Creating Data Model (Lens)¶
Information
This guide offers step-by-step instructions to help you create a Lens model in DataOS, transforming your conceptual design into a functional data model. By following this guide, you'll learn how to structure and organize your data effectively, ensuring it meets your analytical and business needs.
Key Steps¶
Follow the below steps to create a data model (Lens).
Pre-requisites¶
- A code editor for creating manifest files (YAML) of the Lens model.
Step 1: Set Up Lens Model Folder¶
Download the Lens Project Template which includes the necessary folder hierarchy. Rename it as needed.
Download: lens-project-template.zip
Model Folder Structure:¶
The model folder structure is essential for managing your SQL scripts and business entity manifest files for your Lens model.

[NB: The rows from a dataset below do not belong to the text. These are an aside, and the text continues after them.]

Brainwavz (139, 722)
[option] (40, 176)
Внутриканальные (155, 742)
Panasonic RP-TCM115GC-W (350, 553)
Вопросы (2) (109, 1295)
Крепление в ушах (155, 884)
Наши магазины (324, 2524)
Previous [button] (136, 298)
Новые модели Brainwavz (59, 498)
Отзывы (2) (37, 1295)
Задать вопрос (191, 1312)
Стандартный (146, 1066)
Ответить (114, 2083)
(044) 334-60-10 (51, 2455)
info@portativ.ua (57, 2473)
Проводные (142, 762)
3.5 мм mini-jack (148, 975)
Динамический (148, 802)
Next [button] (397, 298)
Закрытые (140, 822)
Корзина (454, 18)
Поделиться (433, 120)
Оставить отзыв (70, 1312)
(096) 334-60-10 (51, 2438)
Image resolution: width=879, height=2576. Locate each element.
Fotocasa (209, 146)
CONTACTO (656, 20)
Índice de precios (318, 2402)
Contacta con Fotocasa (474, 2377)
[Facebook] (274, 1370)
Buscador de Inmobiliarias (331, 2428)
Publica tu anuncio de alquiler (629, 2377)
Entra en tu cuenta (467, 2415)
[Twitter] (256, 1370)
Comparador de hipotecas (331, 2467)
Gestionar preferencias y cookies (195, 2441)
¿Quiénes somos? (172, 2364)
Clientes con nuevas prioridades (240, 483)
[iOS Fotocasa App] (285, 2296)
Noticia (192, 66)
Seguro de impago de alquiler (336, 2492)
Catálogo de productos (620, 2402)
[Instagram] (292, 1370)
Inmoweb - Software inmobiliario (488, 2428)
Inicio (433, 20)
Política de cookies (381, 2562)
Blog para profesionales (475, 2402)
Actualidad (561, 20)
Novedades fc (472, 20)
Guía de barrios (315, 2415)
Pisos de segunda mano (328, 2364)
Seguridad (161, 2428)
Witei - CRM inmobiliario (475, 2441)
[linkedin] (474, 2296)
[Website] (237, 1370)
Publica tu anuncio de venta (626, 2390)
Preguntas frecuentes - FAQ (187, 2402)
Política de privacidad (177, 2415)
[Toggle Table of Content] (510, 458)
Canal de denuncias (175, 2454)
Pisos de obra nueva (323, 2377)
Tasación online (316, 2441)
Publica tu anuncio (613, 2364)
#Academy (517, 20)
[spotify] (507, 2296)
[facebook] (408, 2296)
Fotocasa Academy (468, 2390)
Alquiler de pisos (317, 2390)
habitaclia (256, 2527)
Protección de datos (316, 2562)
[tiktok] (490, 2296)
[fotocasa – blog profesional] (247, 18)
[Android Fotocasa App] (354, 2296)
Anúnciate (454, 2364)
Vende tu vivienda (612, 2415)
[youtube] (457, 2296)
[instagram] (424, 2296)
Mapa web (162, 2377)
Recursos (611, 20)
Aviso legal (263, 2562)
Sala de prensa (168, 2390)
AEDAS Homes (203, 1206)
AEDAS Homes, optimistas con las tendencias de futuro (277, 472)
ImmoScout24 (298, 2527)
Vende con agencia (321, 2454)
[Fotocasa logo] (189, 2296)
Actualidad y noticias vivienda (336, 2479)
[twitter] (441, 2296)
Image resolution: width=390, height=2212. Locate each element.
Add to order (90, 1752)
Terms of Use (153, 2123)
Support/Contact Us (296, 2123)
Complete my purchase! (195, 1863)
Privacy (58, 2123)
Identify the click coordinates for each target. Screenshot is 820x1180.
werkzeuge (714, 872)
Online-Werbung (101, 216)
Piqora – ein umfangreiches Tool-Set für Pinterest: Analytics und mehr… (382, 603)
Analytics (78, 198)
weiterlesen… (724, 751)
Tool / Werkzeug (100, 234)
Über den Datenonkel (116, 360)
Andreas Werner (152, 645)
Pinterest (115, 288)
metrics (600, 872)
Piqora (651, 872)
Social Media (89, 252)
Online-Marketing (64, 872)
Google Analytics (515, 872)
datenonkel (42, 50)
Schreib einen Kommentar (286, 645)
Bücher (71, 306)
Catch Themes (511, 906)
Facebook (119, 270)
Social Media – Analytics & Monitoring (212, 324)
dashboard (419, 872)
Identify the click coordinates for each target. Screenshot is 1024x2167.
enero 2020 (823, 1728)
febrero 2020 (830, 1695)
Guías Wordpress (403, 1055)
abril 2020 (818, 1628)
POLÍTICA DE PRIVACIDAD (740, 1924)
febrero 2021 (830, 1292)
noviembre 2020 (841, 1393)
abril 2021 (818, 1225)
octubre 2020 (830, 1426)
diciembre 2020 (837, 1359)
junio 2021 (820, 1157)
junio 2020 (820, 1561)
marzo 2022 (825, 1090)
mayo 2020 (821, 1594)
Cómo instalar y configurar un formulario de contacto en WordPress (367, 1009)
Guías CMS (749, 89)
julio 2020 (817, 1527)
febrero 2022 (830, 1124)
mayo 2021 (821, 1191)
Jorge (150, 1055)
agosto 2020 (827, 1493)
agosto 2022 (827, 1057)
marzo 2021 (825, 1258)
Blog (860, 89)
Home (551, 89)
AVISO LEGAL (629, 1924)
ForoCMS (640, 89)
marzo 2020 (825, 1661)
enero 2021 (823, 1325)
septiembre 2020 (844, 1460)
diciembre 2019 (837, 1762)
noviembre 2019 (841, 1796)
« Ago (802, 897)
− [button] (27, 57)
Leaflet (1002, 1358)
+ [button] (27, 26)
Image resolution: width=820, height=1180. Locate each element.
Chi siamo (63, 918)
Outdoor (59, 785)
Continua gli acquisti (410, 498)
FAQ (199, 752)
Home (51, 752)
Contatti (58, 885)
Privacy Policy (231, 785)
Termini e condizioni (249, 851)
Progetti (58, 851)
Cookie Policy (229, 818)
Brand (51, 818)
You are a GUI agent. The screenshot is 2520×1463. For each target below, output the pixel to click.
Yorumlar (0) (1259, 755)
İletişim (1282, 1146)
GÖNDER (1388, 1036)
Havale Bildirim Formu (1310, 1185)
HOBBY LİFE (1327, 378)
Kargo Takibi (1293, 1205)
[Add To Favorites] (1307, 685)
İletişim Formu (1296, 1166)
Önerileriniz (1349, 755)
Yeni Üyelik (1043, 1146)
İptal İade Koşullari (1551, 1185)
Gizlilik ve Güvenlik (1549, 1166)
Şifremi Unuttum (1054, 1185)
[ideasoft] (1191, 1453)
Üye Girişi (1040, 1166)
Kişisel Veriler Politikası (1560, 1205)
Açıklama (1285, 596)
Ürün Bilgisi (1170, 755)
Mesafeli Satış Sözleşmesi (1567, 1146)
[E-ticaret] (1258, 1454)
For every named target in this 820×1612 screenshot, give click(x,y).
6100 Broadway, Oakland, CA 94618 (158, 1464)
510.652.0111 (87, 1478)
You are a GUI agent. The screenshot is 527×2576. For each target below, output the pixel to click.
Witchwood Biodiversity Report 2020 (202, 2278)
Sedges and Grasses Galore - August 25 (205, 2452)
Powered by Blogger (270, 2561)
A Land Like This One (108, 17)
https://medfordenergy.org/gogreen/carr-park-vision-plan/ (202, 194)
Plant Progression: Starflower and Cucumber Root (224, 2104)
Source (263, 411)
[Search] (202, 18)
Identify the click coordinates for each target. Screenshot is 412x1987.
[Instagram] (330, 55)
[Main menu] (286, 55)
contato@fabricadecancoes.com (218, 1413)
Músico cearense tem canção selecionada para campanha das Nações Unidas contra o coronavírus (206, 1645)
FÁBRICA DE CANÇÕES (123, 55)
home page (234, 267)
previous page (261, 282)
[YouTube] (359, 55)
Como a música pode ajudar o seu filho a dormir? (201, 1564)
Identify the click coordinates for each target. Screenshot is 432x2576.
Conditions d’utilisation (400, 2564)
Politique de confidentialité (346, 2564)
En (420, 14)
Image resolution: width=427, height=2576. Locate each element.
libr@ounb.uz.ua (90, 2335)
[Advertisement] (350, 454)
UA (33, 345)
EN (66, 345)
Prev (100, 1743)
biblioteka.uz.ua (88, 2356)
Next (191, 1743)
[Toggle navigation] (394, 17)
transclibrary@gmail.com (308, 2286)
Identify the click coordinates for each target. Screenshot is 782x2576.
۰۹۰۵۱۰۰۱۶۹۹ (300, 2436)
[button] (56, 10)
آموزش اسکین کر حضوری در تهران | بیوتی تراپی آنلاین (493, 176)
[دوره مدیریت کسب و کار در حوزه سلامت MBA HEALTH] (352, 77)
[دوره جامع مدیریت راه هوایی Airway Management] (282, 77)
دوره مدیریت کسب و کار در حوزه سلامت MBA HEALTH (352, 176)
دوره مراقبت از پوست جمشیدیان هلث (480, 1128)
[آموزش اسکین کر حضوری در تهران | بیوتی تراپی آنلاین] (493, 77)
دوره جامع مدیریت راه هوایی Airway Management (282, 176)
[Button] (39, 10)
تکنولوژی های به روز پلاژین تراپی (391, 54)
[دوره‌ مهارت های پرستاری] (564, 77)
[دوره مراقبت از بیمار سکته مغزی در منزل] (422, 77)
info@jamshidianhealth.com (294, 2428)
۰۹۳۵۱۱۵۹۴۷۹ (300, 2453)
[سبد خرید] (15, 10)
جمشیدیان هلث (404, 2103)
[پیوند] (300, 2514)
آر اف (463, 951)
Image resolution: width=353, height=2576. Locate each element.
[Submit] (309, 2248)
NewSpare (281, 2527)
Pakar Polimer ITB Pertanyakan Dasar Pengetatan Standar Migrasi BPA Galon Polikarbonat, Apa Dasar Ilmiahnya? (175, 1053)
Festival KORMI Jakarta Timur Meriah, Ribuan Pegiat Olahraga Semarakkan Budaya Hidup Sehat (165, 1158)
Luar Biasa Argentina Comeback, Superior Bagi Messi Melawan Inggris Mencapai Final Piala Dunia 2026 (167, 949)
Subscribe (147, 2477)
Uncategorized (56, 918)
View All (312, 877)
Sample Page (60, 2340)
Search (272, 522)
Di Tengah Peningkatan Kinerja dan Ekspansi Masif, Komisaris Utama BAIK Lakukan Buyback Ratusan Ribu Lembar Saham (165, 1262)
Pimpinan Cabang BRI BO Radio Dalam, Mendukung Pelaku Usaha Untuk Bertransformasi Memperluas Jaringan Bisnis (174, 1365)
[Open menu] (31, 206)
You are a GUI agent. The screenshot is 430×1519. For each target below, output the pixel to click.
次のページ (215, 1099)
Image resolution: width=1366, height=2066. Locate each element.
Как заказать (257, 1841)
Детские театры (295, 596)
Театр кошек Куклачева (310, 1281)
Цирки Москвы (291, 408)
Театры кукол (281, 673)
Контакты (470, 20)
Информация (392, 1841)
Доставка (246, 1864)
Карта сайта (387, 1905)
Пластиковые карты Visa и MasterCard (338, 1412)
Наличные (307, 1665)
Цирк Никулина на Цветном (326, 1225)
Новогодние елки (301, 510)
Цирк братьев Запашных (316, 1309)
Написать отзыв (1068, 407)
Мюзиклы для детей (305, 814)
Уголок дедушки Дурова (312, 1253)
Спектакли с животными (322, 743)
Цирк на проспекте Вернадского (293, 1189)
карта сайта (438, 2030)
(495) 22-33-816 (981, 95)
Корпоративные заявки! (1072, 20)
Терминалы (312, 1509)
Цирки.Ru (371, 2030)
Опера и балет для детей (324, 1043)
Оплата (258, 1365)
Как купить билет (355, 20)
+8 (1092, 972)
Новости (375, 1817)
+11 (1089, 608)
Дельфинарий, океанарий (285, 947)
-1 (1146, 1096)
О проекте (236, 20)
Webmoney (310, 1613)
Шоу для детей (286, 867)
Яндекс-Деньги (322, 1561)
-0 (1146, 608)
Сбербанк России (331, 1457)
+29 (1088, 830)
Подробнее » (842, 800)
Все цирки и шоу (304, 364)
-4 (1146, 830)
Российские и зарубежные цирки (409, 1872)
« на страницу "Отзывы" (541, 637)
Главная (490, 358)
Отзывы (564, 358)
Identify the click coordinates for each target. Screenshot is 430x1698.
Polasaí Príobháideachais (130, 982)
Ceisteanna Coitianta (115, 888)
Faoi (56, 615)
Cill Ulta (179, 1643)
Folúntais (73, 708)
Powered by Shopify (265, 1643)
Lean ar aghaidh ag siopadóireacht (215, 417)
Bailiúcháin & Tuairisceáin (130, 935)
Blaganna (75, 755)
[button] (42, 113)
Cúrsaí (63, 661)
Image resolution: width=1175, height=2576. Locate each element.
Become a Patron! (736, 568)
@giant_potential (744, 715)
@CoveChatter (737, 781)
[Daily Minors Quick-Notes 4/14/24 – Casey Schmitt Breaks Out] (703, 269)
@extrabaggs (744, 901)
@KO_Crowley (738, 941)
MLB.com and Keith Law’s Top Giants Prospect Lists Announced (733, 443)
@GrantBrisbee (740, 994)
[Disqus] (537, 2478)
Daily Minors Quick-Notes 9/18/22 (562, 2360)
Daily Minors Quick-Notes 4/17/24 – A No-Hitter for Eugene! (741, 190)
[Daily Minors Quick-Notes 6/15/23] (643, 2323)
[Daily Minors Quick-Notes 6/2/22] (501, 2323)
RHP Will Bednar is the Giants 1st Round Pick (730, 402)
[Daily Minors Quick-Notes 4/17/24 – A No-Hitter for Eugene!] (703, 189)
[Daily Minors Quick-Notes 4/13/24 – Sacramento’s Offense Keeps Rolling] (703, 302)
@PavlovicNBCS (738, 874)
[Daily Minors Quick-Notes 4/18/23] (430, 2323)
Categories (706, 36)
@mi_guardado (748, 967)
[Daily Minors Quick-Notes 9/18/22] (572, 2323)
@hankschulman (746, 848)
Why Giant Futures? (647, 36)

Step 2: Define SQL Scripts for Tables¶
The sqls
folder contains SQL scripts that extract relevant fields from your data source to create your model. Below are examples for Customer, Product, and Transactions data.
Example SQL Files
For our data model, we are fetching Customer, Product, and Transaction data from DataOS lakehouse storage.
Here are the SQL scripts for the tables, identified as business objects during the conceptual design of our data model. This will help extract relevant fields from the source for our data model based on our analytical requirement.
Customer.sql
SELECT
cast(customer_id AS varchar) AS customer_id,
first_name,
last_name,
gender,
phone_number,
email_id,
cast( date_parse(birth_date,'%d-%m-%Y') as timestamp) as birth_date,
age,
education_level,
marital_status,
number_of_children,
cast(register_date as timestamp) as register_date,
occupation,
annual_income,
hobbies,
degree_of_loyalty,
social_class,
mailing_street,
city,
state,
country,
zip_code
FROM
"icebase"."sales_360".customer
product.sql
transactions.sql
SELECT
transaction_id,
customer_id,
cast(transaction_date AS timestamp) AS transaction_date,
order_id,
transaction_amount,
payment_method,
transaction_type,
transaction_status,
cast(order_date AS timestamp) AS order_date,
cast(order_delivery_date AS timestamp) AS order_delivery_date,
discounted_amount,
shipping_amount,
order_total_amount,
discount_percentage,
shipping_address,
billing_address,
promo_code,
shipping_method,
order_status,
skuid
FROM
"icebase"."sales_360".transactions
Step 3: Define Manifest Files for Tables¶
This tables
folder contains logical table definitions in YAML format. These definitions help structure your data into business entities. Each table represents an entity in your data model.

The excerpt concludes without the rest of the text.